B.     L’agent a-t-il commis une erreur en n’étant pas « réceptif, attentif et sensible » à l’intérêt supérieur des enfants de M. Fabros?

[40]           M. Fabros soutient que les motifs de l’agent ont démontré une mauvaise appréciation de l’intérêt supérieur de ses enfants, plus précisément eu égard à la mesure dans laquelle les enfants comptent sur lui pour ce qui est de leur éducation et, dans le cas de Mafi, son accès à un traitement médical adéquat. Je ne suis pas d’accord.

[41]           Les parties conviennent que l’agent d’immigration qui examine une demande CH doit être « réceptif, attentif et sensible » à l’intérêt de tout enfant pouvant être touché par sa décision (Baker, précité, au paragraphe 75). Une fois que l’agent a agi ainsi, toutefois, il lui appartient d’accorder à cet intérêt le poids qu’à son avis il mérite dans les circonstances (Legault, précité, au paragraphe 12). Il n’y a pas de « formule magique à laquelle devaient recourir les agents d’immigration dans l’exercice de leur pouvoir discrétionnaire » (Hawthorne c Canada (Ministre de la Citoyenneté et de l’Immigration), 2002 CAF 475, au paragraphe 7 (Hawthorne); Kisana, précité, au paragraphe 32).

[Objectif de l'exercice]:
D'après le passage, à quoi l'agent d'immigration qui examine une demande CH doit-il être « réceptif, attentif et sensible » ? Appuyez-vous exclusivement sur le passage.

[Données à examiner]:

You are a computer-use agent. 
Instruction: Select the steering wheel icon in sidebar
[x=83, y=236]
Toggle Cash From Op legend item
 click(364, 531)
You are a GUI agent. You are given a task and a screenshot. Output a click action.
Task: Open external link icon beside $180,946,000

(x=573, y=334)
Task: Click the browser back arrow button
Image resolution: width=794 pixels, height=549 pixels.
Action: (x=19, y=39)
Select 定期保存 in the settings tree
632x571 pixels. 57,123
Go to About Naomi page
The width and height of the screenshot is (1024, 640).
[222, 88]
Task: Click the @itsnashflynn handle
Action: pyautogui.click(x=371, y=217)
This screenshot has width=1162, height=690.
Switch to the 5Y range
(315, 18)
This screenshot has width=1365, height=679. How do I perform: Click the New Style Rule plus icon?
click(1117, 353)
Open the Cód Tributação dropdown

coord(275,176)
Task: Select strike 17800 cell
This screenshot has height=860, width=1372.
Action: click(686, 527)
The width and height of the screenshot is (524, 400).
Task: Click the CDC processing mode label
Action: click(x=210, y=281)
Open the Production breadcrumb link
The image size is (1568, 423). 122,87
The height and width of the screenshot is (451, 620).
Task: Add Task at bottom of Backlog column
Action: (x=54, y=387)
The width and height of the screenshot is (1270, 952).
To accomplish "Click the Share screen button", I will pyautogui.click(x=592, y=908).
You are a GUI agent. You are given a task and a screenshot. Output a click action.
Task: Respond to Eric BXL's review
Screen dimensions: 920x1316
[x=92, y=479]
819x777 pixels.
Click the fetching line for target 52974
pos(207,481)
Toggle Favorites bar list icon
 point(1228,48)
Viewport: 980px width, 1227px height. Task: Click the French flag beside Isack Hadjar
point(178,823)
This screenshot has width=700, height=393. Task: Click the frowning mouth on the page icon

[Corrigé de l'exercice]:
À l'intérêt de tout enfant pouvant être touché par sa décision.